Caching knobs help tune latency. To adjust them at runtime:

awscurl --service s3 --region us-east-1 \
  --access_key admin --secret_key admin \
  -X POST -d '{
    "enable_cache": true,
    "max_cached_keys": 2048,
    "cache_ttl_seconds": 600,
    "timeout_seconds": 20
  }' \
  http://localhost:9000/rustfs/admin/v3/kms/reconfigure

Pausing the KMS Service

Stopping the service keeps configuration in place but disables new KMS operations. Existing SSE objects remain accessible only if their metadata allows offline decryption.

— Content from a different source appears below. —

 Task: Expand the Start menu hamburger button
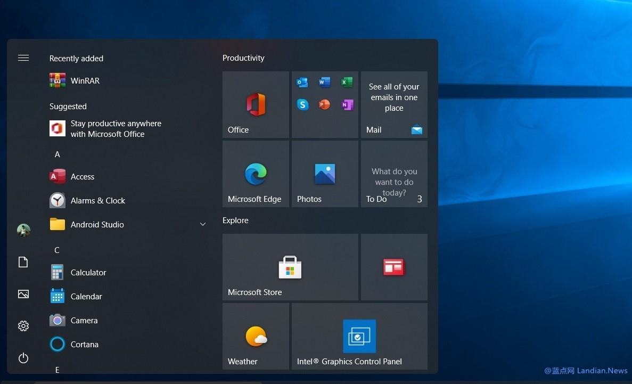(23, 58)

awscurl --service s3 --region us-east-1 \
  --access_key admin --secret_key admin \
  -X POST http://localhost:9000/rustfs/admin/v3/kms/stop

Restart later with /kms/start.

Automation Tips

  • Wrap REST calls in an idempotent script (see scripts/ for examples) so you can re-run configuration safely.
  • Use --test-threads=1 when running KMS e2e suites in CI; they spin up real servers and Vault instances.
  • In Kubernetes, run the configuration script as an init job that waits for both RustFS and Vault readiness before calling /kms/configure.
  • Emit events to your observability platform: successful reconfigurations generate structured logs with the backend summary.

Rollback Strategy

If a new configuration introduces errors:

  1. Call /kms/reconfigure with the previous payload (keep a snapshot in version control).
  2. If the backend is unreachable, call /kms/stop to protect data from partial writes.
  3. Investigate logs under rustfs::kms::* and Vault audit logs.
  4. Once the issue is resolved, reapply the desired configuration and restart.

Dynamic configuration makes backend maintenance safe and repeatable—ensure every change is scripted and traceable.